>>>

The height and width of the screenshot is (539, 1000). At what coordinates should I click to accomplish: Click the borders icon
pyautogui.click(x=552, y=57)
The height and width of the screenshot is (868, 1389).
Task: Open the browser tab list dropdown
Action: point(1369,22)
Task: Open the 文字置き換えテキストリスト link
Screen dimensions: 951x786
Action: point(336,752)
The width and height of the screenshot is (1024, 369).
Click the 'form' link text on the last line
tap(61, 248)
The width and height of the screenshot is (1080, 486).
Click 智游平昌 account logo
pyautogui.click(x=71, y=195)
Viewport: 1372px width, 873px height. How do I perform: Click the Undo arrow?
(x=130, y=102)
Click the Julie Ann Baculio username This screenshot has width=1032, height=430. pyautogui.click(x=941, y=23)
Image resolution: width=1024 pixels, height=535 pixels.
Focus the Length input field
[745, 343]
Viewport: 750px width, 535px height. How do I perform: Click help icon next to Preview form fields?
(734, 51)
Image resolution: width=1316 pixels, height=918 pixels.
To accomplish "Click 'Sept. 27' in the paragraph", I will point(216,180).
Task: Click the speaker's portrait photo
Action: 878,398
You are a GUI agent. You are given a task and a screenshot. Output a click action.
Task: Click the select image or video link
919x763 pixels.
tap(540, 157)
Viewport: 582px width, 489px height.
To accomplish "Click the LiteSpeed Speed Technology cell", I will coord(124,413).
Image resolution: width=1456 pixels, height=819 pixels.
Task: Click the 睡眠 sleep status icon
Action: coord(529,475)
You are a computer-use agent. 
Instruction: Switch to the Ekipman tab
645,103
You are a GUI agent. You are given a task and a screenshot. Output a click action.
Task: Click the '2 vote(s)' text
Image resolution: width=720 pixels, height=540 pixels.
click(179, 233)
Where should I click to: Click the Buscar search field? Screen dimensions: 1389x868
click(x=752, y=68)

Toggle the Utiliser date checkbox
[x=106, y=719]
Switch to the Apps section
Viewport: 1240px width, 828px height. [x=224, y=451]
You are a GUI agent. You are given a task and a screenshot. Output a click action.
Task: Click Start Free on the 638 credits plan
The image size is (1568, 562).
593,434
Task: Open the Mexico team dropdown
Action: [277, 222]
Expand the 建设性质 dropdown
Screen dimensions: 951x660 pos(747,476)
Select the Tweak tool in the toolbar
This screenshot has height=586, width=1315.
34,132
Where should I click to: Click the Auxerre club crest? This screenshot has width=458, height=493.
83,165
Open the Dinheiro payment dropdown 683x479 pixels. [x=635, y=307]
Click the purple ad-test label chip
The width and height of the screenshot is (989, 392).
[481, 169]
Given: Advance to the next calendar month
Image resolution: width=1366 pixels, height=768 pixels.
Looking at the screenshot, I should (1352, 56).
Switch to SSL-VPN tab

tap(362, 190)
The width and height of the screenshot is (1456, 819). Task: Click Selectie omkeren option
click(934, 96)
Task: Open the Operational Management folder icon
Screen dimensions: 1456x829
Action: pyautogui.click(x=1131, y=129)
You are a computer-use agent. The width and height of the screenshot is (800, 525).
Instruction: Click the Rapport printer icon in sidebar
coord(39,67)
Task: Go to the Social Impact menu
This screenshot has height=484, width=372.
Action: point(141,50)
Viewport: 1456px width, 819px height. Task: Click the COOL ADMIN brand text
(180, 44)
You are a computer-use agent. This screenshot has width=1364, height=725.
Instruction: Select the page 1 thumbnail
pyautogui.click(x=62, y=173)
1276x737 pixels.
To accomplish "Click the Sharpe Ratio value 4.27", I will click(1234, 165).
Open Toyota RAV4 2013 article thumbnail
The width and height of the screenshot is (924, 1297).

<<<

> [SHORT PROBLEM] Put every line of the records above into a Markdown table with the columns Row and Line, numbering the rows and leaving out blank lines.

> [FINAL RESULT]
| Row | Line |
|---|---|
| 1 | The height and width of the screenshot is (539, 1000). At what coordinates should I click to accomplish: Click the borders icon |
| 2 | pyautogui.click(x=552, y=57) |
| 3 | The height and width of the screenshot is (868, 1389). |
| 4 | Task: Open the browser tab list dropdown |
| 5 | Action: point(1369,22) |
| 6 | Task: Open the 文字置き換えテキストリスト link |
| 7 | Screen dimensions: 951x786 |
| 8 | Action: point(336,752) |
| 9 | The width and height of the screenshot is (1024, 369). |
| 10 | Click the 'form' link text on the last line |
| 11 | tap(61, 248) |
| 12 | The width and height of the screenshot is (1080, 486). |
| 13 | Click 智游平昌 account logo |
| 14 | pyautogui.click(x=71, y=195) |
| 15 | Viewport: 1372px width, 873px height. How do I perform: Click the Undo arrow? |
| 16 | (x=130, y=102) |
| 17 | Click the Julie Ann Baculio username This screenshot has width=1032, height=430. pyautogui.click(x=941, y=23) |
| 18 | Image resolution: width=1024 pixels, height=535 pixels. |
| 19 | Focus the Length input field |
| 20 | [745, 343] |
| 21 | Viewport: 750px width, 535px height. How do I perform: Click help icon next to Preview form fields? |
| 22 | (734, 51) |
| 23 | Image resolution: width=1316 pixels, height=918 pixels. |
| 24 | To accomplish "Click 'Sept. 27' in the paragraph", I will point(216,180). |
| 25 | Task: Click the speaker's portrait photo |
| 26 | Action: 878,398 |
| 27 | You are a GUI agent. You are given a task and a screenshot. Output a click action. |
| 28 | Task: Click the select image or video link |
| 29 | 919x763 pixels. |
| 30 | tap(540, 157) |
| 31 | Viewport: 582px width, 489px height. |
| 32 | To accomplish "Click the LiteSpeed Speed Technology cell", I will coord(124,413). |
| 33 | Image resolution: width=1456 pixels, height=819 pixels. |
| 34 | Task: Click the 睡眠 sleep status icon |
| 35 | Action: coord(529,475) |
| 36 | You are a computer-use agent.  |
| 37 | Instruction: Switch to the Ekipman tab |
| 38 | 645,103 |
| 39 | You are a GUI agent. You are given a task and a screenshot. Output a click action. |
| 40 | Task: Click the '2 vote(s)' text |
| 41 | Image resolution: width=720 pixels, height=540 pixels. |
| 42 | click(179, 233) |
| 43 | Where should I click to: Click the Buscar search field? Screen dimensions: 1389x868 |
| 44 | click(x=752, y=68) |
| 45 | Toggle the Utiliser date checkbox |
| 46 | [x=106, y=719] |
| 47 | Switch to the Apps section |
| 48 | Viewport: 1240px width, 828px height. [x=224, y=451] |
| 49 | You are a GUI agent. You are given a task and a screenshot. Output a click action. |
| 50 | Task: Click Start Free on the 638 credits plan |
| 51 | The image size is (1568, 562). |
| 52 | 593,434 |
| 53 | Task: Open the Mexico team dropdown |
| 54 | Action: [277, 222] |
| 55 | Expand the 建设性质 dropdown |
| 56 | Screen dimensions: 951x660 pos(747,476) |
| 57 | Select the Tweak tool in the toolbar |
| 58 | This screenshot has height=586, width=1315. |
| 59 | 34,132 |
| 60 | Where should I click to: Click the Auxerre club crest? This screenshot has width=458, height=493. |
| 61 | 83,165 |
| 62 | Open the Dinheiro payment dropdown 683x479 pixels. [x=635, y=307] |
| 63 | Click the purple ad-test label chip |
| 64 | The width and height of the screenshot is (989, 392). |
| 65 | [481, 169] |
| 66 | Given: Advance to the next calendar month |
| 67 | Image resolution: width=1366 pixels, height=768 pixels. |
| 68 | Looking at the screenshot, I should (1352, 56). |
| 69 | Switch to SSL-VPN tab |
| 70 | tap(362, 190) |
| 71 | The width and height of the screenshot is (1456, 819). Task: Click Selectie omkeren option |
| 72 | click(934, 96) |
| 73 | Task: Open the Operational Management folder icon |
| 74 | Screen dimensions: 1456x829 |
| 75 | Action: pyautogui.click(x=1131, y=129) |
| 76 | You are a computer-use agent. The width and height of the screenshot is (800, 525). |
| 77 | Instruction: Click the Rapport printer icon in sidebar |
| 78 | coord(39,67) |
| 79 | Task: Go to the Social Impact menu |
| 80 | This screenshot has height=484, width=372. |
| 81 | Action: point(141,50) |
| 82 | Viewport: 1456px width, 819px height. Task: Click the COOL ADMIN brand text |
| 83 | (180, 44) |
| 84 | You are a computer-use agent. This screenshot has width=1364, height=725. |
| 85 | Instruction: Select the page 1 thumbnail |
| 86 | pyautogui.click(x=62, y=173) |
| 87 | 1276x737 pixels. |
| 88 | To accomplish "Click the Sharpe Ratio value 4.27", I will click(1234, 165). |
| 89 | Open Toyota RAV4 2013 article thumbnail |
| 90 | The width and height of the screenshot is (924, 1297). |